---- Textauszug
DOMRADIO.DE: Das ist das Pallium, was daraus entsteht. War das immer schon so? 

Nersinger: Ja, es ist ein uralter Brauch. Das Pallium ist ursprünglich nicht mal ein christliches Kleidungsstück gewesen, sondern das war ein Würdezeichen, das der römische Kaiser bei ganz besonderen Staatsangelegenheiten über seinem Gewand trug. 

Das ist dann vom Kaiser in der Zeit, vermutlich schon im vierten Jahrhundert, auf den Papst übergegangen. 

DOMRADIO.DE: Wo kommen die Lämmer her? 

Nersinger: Die Lämmer werden im berühmten Kloster Tre Fontane in Rom gehalten. Für lange Zeit haben sie dort ihren Aufenthalt. Dann werden sie am Vorabend des 21. Januar zu einem Schwesternkonvent auf dem Esquilin gebracht, und dort werden sie geschmückt. 

Papst Franziskus segnet am 21. Januar 2017, dem Gedenktag der heiligen Agnes, im Vatikan zwei Agnes-Lämmer, deren Wolle zur Herstellung von Pallien dient. / © Osservatore Romano/Romano Siciliani (KNA)
Papst Franziskus segnet am 21. Januar 2017, dem Gedenktag der heiligen Agnes, im Vatikan zwei Agnes-Lämmer, deren Wolle zur Herstellung von Pallien dient. / © Osservatore Romano/Romano Siciliani ( KNA )

Sie werden in zwei Körbe gelegt und werden dort mit Bändern versehen, mit Schmuckstücken. Einmal rot für das Martyrium der Heiligen Agnes und weiß für ihre Jungfräulichkeit. 

DOMRADIO.DE: Früher war die Ankunft der Lämmer immer ein kleines Volksfest – vor allem für die Kinder. Nehmen die Römer noch Anteil an diesem Brauch?

Nersinger: Die Römer machen das noch. Für die Römer ist es immer noch ein Fest, sowohl wenn die Lämmer am gestrigen Abend in dem Schwesternkonvent ankommen, aber auch danach. In der Basilika gibt es ein feierliches Pontifikalamt. 

Das ist immer ein Ereignis, weil es natürlich auch mit volkstümlichen, sehr schönen Elementen verbunden ist. Die Lämmer sind nicht immer so ganz friedlich und ruhig. Man hört sie mal blöken und das hat alles einen richtigen Volkscharakter bekommen. 

Schafe und Lämmer auf einem Deich in Ostfriesland / © Sina Schuldt (dpa)
Schafe und Lämmer auf einem Deich in Ostfriesland / © Sina Schuldt ( dpa )

DOMRADIO.DE: Papst Johannes Paul II. und auch Papst Benedikt XVI. hielten große Stücke auf das Pallium und auch den Brauch fanden sie gut. Wie sieht das bei Papst Franziskus aus?
--------
---- Datenauszug
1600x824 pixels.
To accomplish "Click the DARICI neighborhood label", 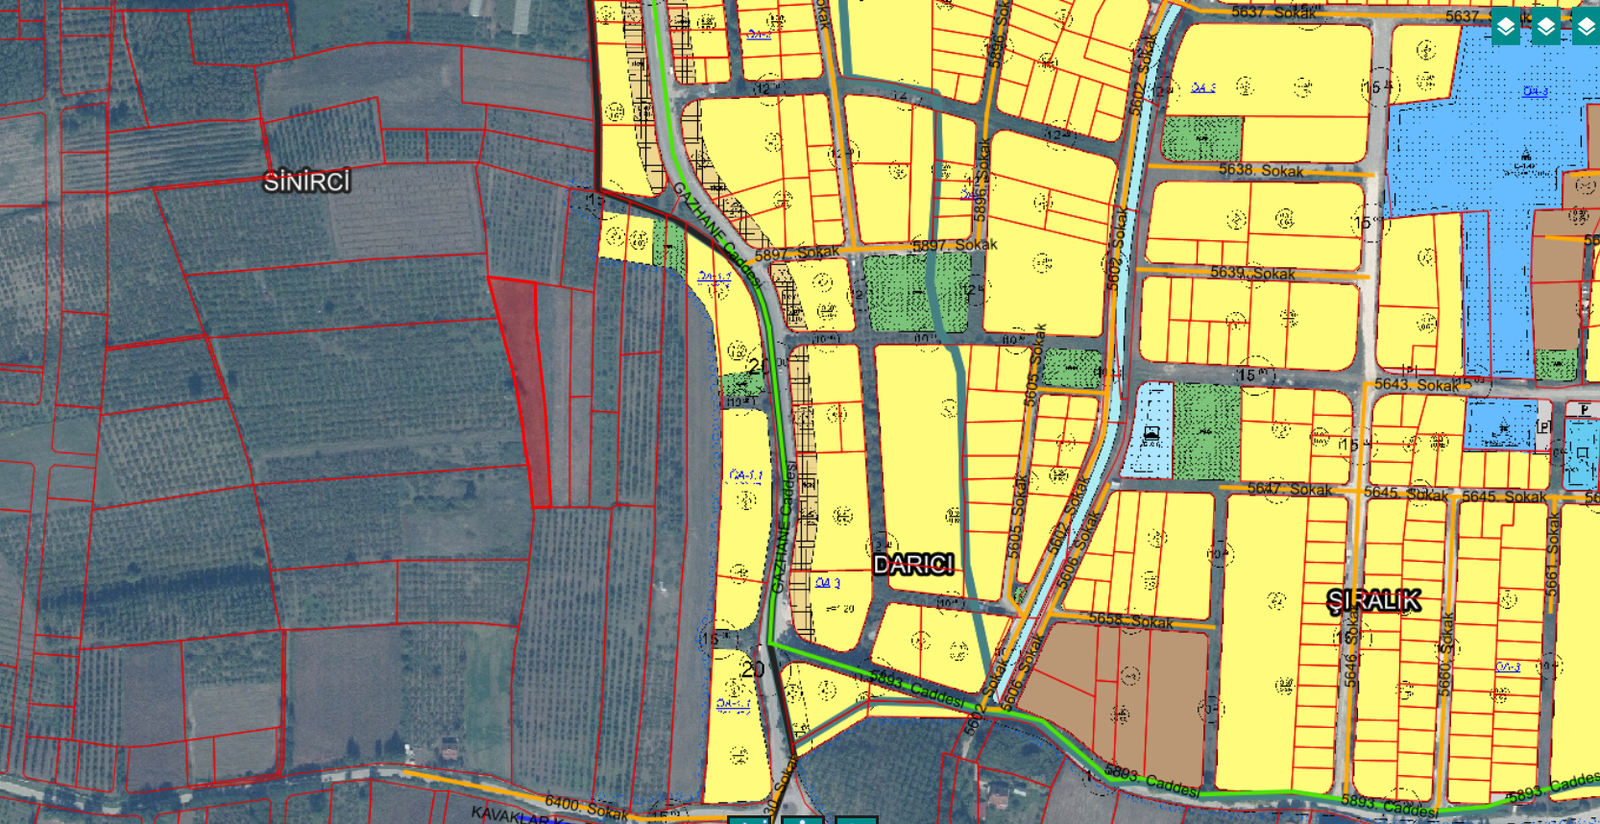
--------
- **Deine Aufgabe**: Erkläre in ein bis drei Sätzen anhand des Interviews über das Pallium, warum die Lämmer mit roten und weißen Bändern geschmückt werden. Stütze dich dabei nur auf den Textauszug.

- **Lösung**: Die Farben stehen für die heilige Agnes. Rot steht für ihr Martyrium, Weiß für ihre Jungfräulichkeit.